The silent Zamena, who doubted the wisdom of the way Miokk teased their boy, was relieved at the general laugh which followed. One day (she feared) Gyan might really shoot off in some drastic manner to measure himself against the world. Unless – and this was a hope – Hevad’s common sense could curb his restlessness. Thank goodness the girl seemed pleased with her new home.
Hevad was saying, “I like this slow, comfortable crawl… changes of scene but not too fast! All the advantages of adventure plus those of a solid home. Five miles per hour is just right for me. And the engine’s so powerful, you could add rooms aplenty to the vehicle and it would still go… in fact you could attach more engines until you ended up with a moving city…”
“Don’t talk about living in cities – even moving ones – to Father,” advised Gyan.
“No, let her speculate,” Miokk intervened. “She’s the cement we need.”
“Cement!” marvelled Gyan. “Pile on the flattery!”
“The myxe has flowed too freely,” reproved Zamena.

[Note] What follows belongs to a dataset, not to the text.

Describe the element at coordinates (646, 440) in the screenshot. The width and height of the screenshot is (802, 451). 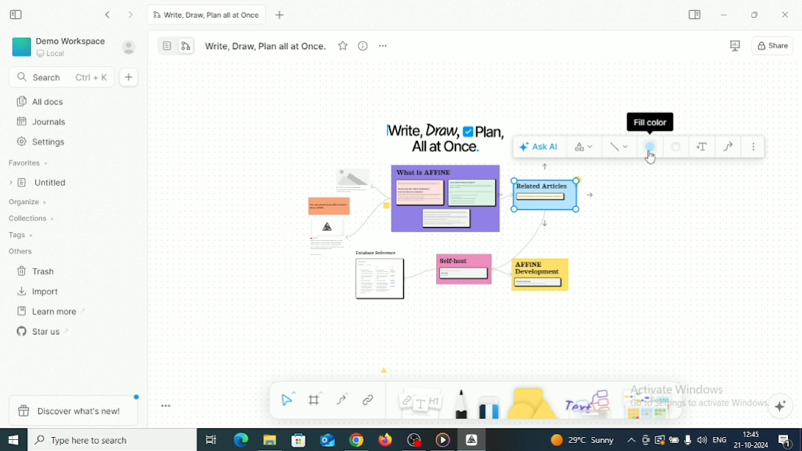
I see `Meet Now` at that location.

Actually, though, the bottle was still three-quarters full. They were being careful. All of them remembered the crossing which loomed mere hours ahead…
“‘Cement’ is maybe a lucky nickname,” Hevad reassured them, “since we are about to attack a wall.”
Nobody responded. Hevad looked around. “Do I hear silence?”
Miokk Monray said quietly, “Don’t worry. We approve your attitude. We were simply uncertain as to how much you understood.”
“City-dwellers know how to share risks, quite as well as you do, I can promise that.”
“Good.” Miokk slapped the table and formally ended the meal with a welcoming speech for the new family member. Then he remembered he had meant to ask her the meaning of her cryptic allusion to Gyan’s up-in-the-sky “girl-friend”. When he could, he would put the question privately.